*Records supplied*

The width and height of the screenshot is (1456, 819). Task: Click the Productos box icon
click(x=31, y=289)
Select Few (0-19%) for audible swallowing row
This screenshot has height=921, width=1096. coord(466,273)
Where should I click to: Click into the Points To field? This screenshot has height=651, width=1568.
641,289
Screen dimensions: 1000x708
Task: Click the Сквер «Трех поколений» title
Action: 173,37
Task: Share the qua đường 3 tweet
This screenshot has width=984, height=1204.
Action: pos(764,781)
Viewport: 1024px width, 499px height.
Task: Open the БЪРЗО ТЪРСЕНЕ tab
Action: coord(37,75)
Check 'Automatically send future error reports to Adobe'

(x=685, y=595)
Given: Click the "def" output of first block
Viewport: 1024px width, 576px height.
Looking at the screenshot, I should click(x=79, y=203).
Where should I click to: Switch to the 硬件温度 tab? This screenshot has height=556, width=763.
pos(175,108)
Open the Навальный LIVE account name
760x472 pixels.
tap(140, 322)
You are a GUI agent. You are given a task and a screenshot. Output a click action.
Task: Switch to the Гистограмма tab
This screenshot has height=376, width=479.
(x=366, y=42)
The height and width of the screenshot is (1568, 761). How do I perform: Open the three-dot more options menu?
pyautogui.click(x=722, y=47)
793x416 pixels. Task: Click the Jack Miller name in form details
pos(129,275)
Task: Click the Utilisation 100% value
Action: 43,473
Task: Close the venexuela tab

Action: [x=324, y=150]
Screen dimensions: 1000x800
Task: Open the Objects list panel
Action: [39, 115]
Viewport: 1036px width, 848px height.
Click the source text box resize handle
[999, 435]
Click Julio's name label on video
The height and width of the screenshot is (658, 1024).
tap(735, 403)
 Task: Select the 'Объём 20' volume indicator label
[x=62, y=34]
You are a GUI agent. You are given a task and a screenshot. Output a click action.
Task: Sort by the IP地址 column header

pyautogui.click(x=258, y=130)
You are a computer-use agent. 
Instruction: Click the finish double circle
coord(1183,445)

*Requirement*
Print exactly the lines from the one containing "Task: Switch to the Гистограмма tab" through the last line of the records above, both included.

*Answer to this task*
Task: Switch to the Гистограмма tab
This screenshot has height=376, width=479.
(x=366, y=42)
The height and width of the screenshot is (1568, 761). How do I perform: Open the three-dot more options menu?
pyautogui.click(x=722, y=47)
793x416 pixels. Task: Click the Jack Miller name in form details
pos(129,275)
Task: Click the Utilisation 100% value
Action: 43,473
Task: Close the venexuela tab

Action: [x=324, y=150]
Screen dimensions: 1000x800
Task: Open the Objects list panel
Action: [39, 115]
Viewport: 1036px width, 848px height.
Click the source text box resize handle
[999, 435]
Click Julio's name label on video
The height and width of the screenshot is (658, 1024).
tap(735, 403)
 Task: Select the 'Объём 20' volume indicator label
[x=62, y=34]
You are a GUI agent. You are given a task and a screenshot. Output a click action.
Task: Sort by the IP地址 column header

pyautogui.click(x=258, y=130)
You are a computer-use agent. 
Instruction: Click the finish double circle
coord(1183,445)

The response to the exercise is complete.